Given a commutative ring with unity $R$, its units $U(R)$ form a multiplicative group.
$U(R)$ acts on $R$ by multiplication. The orbits of the action are called associates, and the resulting equivalence relation is called associatedness.
For example, $ℤ$ has units $\{-1,1\}$, and the associatedness is $\{\{-n,n\}:n\inℤ_{≥0}\}$.
What happens if we drop the commutativity of $R$? Since left and right multiplication differ, $U(R)$ will act differently for each version.
I chose upper triangular matrices on $\text{GF}(2)$ for an example, and acquired the following "left associates": $$ \{\begin{pmatrix}0 & 0 \\ 0 & 0\end{pmatrix}\},\{\begin{pmatrix}1 & 0 \\ 0 & 1\end{pmatrix},\begin{pmatrix}1 & 1 \\ 0 & 1\end{pmatrix}\},\{\begin{pmatrix}1 & 0 \\ 0 & 0\end{pmatrix}\},\{\begin{pmatrix}0 & 1 \\ 0 & 0\end{pmatrix}\},\{\begin{pmatrix}1 & 1 \\ 0 & 0\end{pmatrix}\},\{\begin{pmatrix}0 & 0 \\ 0 & 1\end{pmatrix},\begin{pmatrix}0 & 1 \\ 0 & 1\end{pmatrix}\} $$
The units act as elementary row operations. For "right associates," the units will act as elementary column operations instead.

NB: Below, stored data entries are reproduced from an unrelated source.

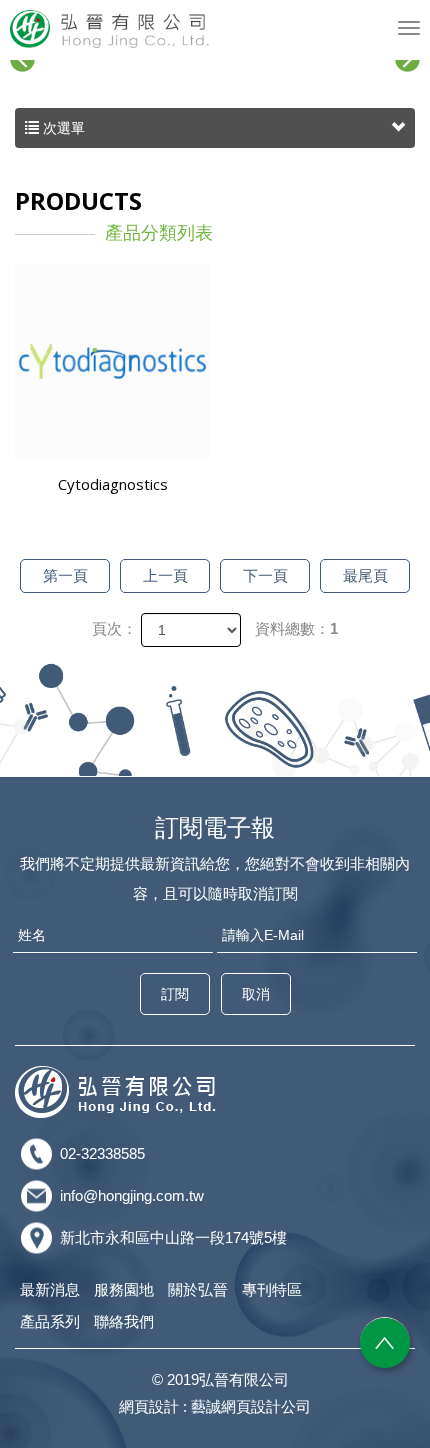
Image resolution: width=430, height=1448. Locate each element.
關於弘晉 (198, 1289)
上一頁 (165, 575)
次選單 (62, 128)
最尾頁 (365, 575)
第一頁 (65, 575)
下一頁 (265, 575)
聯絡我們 (124, 1321)
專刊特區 (272, 1289)
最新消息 (50, 1289)
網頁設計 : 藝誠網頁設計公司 (215, 1406)
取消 (256, 994)
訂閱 (175, 994)
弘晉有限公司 (110, 29)
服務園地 (124, 1289)
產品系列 (50, 1321)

This arises the following question: Will "left associates" and "right associates" ever coincide for a noncommutative $R$?
Take any non commutative division ring $R$, for example the quaternions.
Since every non zero element is invertible, the only orbits for left or right multiplication are $\{0\}$ and $ R- \{0\}$. Hence left and right associates coincide.